In 1999, Valdes was stomped to death in prison. Seven guards were charged with his death, but none were convicted.
Following Valdes’ death, Van Poyck was moved to Sussex State Prison in Virginia for his safety. That’s where he wrote a 324-page autobiography, “A Checkered Past: A Memoir,” saying his purpose was not to elicit sympathy but “to put a human face on me and convicts in general.”
Van Poyck went on to write two novels.
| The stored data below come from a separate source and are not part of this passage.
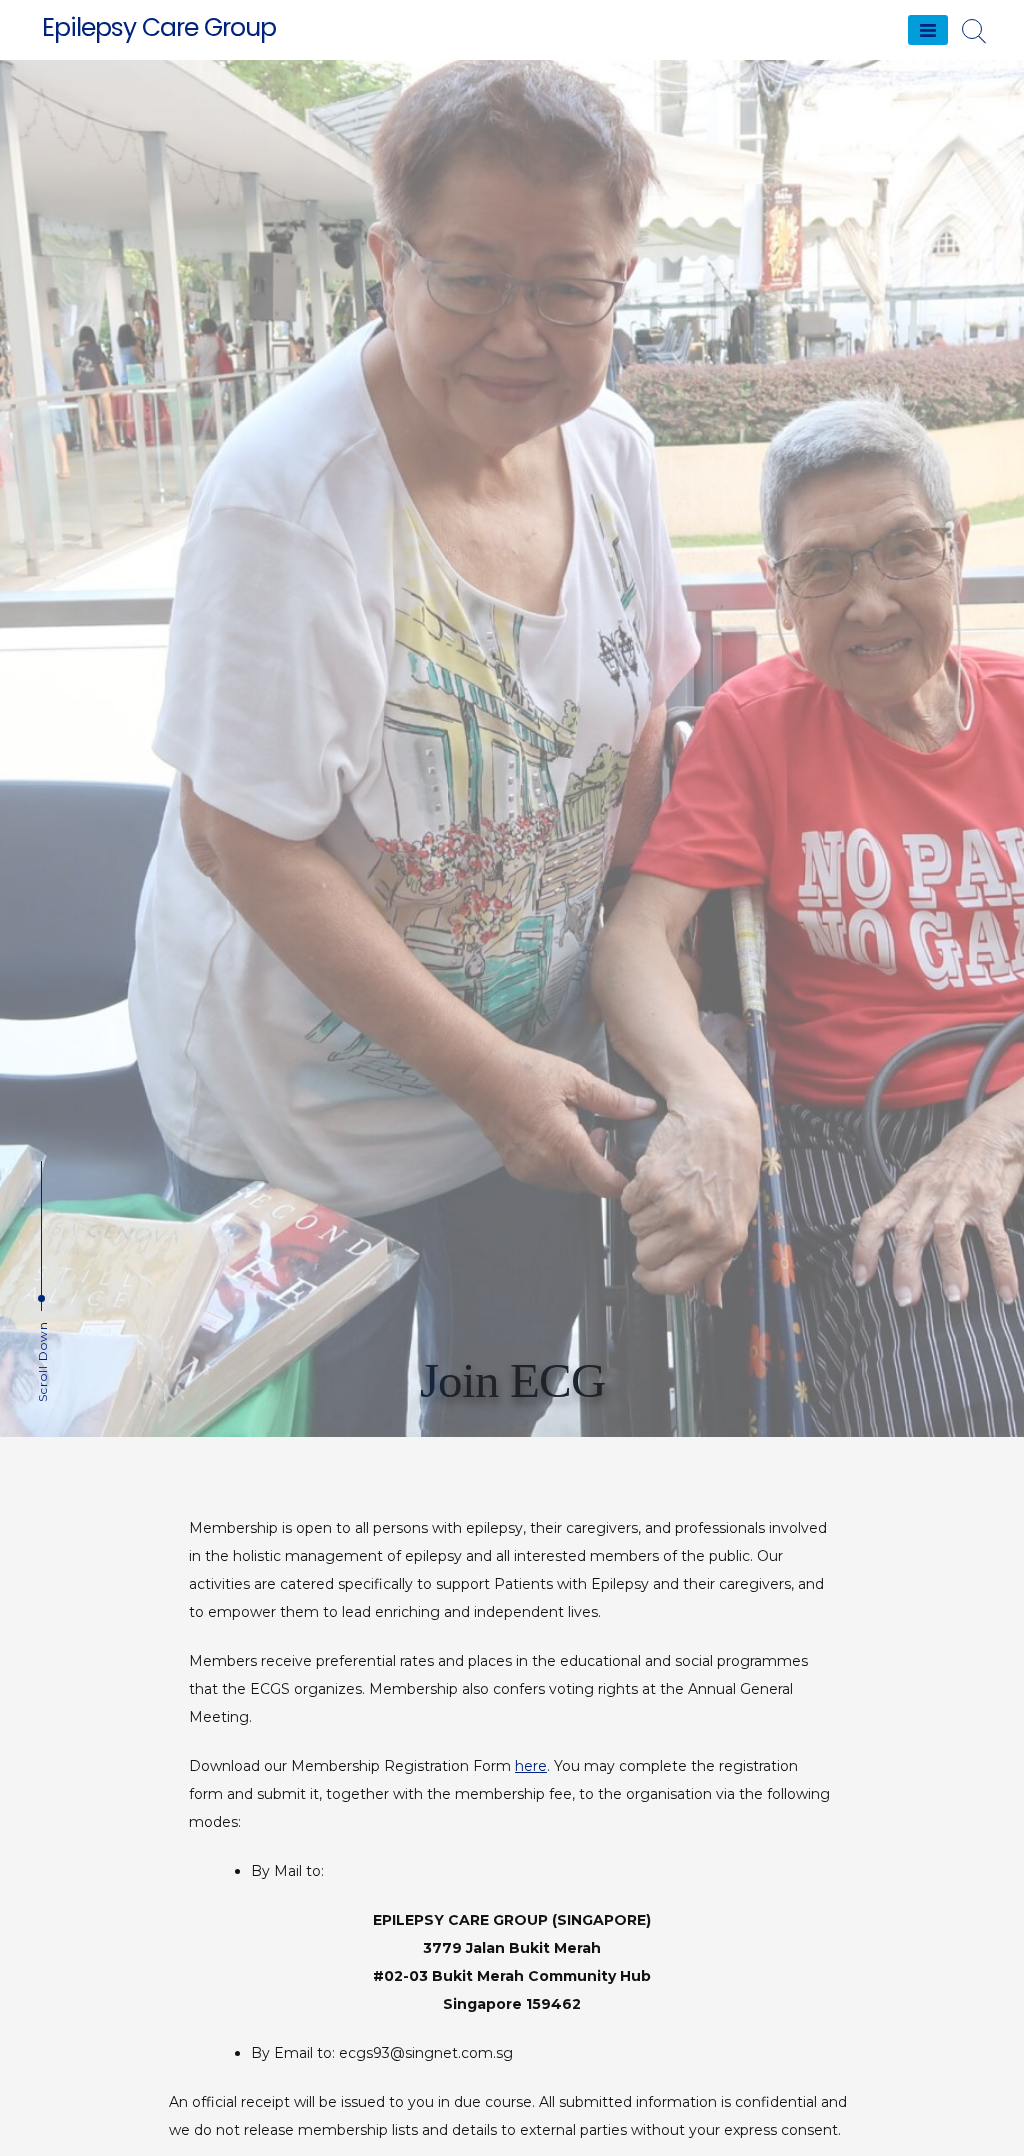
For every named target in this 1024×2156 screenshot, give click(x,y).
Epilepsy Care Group (159, 27)
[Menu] (928, 30)
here (531, 1766)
He won awards for his writing and has kept a blog since 2005 — he writes letters to his sister Lisa Van Poyck and she posts them online.
“He is deeply remorseful for the ending of Fred Griffis’ life,” Lisa Van Poyck told The Associated Press on Tuesday. “He is guilty of a crime of trying to break somebody out of a prison transport van — he had no intention of hurting anyone.”
Lisa Van Poyck, who traveled to Starke, Fla., this week to meet with her brother for the final time, had been hoping for a last-minute stay from the high court.
“He’s not the man that he was when this crime was committed,” she said.
In his blog, Van Poyck wrote in recent entries that he has received dozens of letters a day regarding his pending execution.
“I am not unusual in wanting to believe, at the end of my line, that my life counted for something good, that I had some positive influence on someone, that my life made a difference, that I was able to at least partially atone for the many mistakes I made earlier in life,” he wrote.
During interviews, Griffis family members said they were frustrated that news stories constantly focus on Van Poyck, the crime and his writings and not their slain relative. They don’t plan to attend the execution and will instead gather somewhere for quiet reflection about Fred Griffis’ life.
“When he was murdered, it basically ripped a hole in the family’s heart that’s never really healed,” said brother Ronald Griffis.
He said his brother was always looking out for others. He was released on medical discharge after his first tour in Vietnam, but re-enlisted for two more because he felt he could help. In his final moments, he was determined not to let a killer escape.
Said Ronald Griffis: “I knew that even at the end, he was still my brother, he was still Freddy, that’s who he was. He protected others.”